From Components to Phenomena: How Junior High School Students Develop Systems Thinking about Climate Change in the Biosphere
Prof. Orit Ben Zvi Assaraf, School of Education, Ben-Gurion University of the Negev, Israel.
Climate change is a complex socio-ecological system whose behavior emerges from dynamic interactions among physical, biological, and human entities operating across multiple spatial and temporal scales. Within the biosphere, these interactions involve coupled processes linking vegetation, soils, organisms, and biogeochemical cycles. Accordingly, understanding climate change requires systems thinking—the ability to explain complex, dynamic systems by explicitly attending to boundaries, interactions, feedback mechanisms, and emergent phenomena. This study examined how students’ systems thinking about climate change in the biosphere developed across a scaffolded instructional sequence in an advanced junior-high school science and technology course. The learning unit “Where Should Trees Be Planted in my Community?” focuses on Israel’s Mediterranean woodland ecosystem and enables students to examine dynamic interactions between biospheric processes and climate within the carbon cycle. We analyzed paired pre/post concept maps from 86 students using the Components–Mechanisms–Phenomena (CMP) framework, which conceptualizes systems thinking as progressing from identifying system components to articulating causal mechanisms and explaining emergent patterns and system-level phenomena.

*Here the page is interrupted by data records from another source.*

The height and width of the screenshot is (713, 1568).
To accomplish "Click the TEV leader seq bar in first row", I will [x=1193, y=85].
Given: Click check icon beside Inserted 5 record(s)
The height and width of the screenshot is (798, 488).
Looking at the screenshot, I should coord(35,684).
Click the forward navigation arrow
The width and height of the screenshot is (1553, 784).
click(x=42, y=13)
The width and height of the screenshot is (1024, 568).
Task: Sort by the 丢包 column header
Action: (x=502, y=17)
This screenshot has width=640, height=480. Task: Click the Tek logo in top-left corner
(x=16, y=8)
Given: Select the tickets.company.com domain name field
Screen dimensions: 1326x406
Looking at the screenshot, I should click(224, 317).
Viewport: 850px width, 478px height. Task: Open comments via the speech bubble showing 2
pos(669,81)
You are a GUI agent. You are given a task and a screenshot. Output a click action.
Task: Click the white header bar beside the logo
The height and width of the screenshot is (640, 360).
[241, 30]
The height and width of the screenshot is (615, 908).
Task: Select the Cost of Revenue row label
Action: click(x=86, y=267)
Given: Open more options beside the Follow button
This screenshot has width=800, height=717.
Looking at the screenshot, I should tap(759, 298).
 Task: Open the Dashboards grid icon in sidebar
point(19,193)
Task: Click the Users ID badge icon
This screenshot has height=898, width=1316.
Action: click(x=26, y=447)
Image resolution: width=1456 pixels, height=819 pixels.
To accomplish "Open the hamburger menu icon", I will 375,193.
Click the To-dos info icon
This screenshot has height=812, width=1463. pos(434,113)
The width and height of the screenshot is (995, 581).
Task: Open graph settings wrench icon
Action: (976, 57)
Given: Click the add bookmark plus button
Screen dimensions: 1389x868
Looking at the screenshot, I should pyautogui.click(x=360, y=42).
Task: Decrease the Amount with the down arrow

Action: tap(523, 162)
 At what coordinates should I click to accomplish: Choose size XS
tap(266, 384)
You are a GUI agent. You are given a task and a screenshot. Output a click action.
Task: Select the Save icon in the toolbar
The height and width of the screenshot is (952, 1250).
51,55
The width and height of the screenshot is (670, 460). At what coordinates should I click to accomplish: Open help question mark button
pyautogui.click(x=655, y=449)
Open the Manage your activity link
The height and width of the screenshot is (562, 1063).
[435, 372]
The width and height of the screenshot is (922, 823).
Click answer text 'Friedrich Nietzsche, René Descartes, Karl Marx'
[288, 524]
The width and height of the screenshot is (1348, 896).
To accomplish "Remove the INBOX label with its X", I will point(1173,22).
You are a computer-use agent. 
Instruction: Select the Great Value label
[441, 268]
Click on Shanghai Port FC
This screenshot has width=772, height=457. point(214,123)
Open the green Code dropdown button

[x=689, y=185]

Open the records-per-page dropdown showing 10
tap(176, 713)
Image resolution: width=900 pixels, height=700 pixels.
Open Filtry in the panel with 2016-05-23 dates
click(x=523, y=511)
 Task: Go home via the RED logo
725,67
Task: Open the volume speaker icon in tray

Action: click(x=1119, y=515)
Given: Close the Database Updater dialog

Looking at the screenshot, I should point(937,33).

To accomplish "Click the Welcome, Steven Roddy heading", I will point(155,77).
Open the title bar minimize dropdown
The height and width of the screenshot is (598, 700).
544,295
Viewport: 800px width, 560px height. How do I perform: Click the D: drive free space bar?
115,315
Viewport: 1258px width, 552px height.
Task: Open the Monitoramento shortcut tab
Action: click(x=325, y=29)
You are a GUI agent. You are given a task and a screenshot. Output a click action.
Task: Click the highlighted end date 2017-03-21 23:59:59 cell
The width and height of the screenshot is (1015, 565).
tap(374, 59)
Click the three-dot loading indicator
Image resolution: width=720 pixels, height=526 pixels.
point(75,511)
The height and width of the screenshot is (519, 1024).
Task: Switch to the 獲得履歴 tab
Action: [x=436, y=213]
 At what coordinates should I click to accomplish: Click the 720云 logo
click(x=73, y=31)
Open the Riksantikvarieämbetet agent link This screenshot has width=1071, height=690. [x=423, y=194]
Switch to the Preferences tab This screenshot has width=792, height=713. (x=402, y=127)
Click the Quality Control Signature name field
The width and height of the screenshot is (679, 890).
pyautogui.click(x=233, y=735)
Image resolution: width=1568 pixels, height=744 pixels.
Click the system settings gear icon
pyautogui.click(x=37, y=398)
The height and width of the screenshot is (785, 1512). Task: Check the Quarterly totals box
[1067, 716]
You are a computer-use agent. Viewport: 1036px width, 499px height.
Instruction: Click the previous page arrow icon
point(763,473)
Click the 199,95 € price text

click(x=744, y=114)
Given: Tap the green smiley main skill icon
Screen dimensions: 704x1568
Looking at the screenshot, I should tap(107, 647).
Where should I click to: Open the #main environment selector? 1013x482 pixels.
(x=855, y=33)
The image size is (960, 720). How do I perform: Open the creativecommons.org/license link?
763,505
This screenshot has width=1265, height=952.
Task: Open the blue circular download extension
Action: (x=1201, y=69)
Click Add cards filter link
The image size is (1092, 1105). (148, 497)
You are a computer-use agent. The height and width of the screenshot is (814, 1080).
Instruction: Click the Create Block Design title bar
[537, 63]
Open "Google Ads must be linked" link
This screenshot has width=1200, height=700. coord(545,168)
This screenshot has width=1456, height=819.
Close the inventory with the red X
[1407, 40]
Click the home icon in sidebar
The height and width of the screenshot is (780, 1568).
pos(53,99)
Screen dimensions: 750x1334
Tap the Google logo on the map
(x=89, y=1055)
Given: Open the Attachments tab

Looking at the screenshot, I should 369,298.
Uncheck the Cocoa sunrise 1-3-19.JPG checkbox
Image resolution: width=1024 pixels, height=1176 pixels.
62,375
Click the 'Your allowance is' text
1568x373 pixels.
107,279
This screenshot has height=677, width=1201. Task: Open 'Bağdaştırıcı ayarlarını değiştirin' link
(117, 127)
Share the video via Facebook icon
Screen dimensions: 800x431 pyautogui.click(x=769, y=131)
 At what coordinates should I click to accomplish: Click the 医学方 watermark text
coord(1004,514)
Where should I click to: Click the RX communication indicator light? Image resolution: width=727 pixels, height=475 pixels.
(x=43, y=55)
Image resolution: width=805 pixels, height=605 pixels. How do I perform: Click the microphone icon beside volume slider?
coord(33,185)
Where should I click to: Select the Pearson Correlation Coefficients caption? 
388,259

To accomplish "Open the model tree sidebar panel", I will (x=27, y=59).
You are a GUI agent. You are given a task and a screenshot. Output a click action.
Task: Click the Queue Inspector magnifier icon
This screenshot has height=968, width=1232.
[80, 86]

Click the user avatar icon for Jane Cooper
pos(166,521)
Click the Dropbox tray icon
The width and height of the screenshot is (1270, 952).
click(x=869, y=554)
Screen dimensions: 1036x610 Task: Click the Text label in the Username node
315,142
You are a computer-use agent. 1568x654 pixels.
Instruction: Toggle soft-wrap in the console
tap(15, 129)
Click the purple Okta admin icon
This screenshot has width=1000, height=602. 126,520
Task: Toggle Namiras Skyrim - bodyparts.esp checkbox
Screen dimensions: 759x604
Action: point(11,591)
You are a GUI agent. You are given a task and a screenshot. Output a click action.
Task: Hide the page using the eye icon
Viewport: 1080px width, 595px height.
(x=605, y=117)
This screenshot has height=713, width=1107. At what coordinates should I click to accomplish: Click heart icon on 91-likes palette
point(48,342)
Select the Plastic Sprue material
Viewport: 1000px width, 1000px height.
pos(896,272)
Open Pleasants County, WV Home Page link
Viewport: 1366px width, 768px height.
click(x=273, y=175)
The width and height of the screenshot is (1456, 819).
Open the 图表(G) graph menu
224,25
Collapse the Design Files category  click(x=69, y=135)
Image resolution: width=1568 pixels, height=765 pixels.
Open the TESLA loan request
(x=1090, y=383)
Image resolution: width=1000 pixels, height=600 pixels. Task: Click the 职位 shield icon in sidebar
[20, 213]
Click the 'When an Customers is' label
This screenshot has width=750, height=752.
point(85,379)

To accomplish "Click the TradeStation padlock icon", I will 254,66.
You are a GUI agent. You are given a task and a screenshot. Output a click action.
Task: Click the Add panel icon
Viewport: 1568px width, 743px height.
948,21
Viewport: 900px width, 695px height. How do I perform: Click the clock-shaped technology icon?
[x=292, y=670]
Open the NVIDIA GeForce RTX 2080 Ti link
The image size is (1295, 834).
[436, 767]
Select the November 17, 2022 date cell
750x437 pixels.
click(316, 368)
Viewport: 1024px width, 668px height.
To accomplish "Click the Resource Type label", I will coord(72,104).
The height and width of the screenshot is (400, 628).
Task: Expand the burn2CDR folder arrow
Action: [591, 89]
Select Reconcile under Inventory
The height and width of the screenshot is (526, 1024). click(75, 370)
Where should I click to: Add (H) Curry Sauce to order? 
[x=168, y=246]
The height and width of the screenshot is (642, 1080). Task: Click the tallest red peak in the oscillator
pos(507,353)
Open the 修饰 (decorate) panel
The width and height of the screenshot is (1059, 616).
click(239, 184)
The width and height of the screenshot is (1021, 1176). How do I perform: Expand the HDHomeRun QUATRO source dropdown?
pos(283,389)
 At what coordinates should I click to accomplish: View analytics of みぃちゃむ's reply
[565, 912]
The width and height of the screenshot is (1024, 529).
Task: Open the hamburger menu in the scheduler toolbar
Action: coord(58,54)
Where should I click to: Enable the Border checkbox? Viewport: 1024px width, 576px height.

Results indicated clear structural growth, reflected in increases in the number of concepts, connections, and junctions, alongside greater representation of micro-level entities, processes, systems, and phenomena. CMP shifts suggested growth in mechanistic reasoning and some increase in phenomenon-oriented explanations; however, multi-step causal sequencing remained a cognitive barrier, and phenomenon-level links were relatively rare.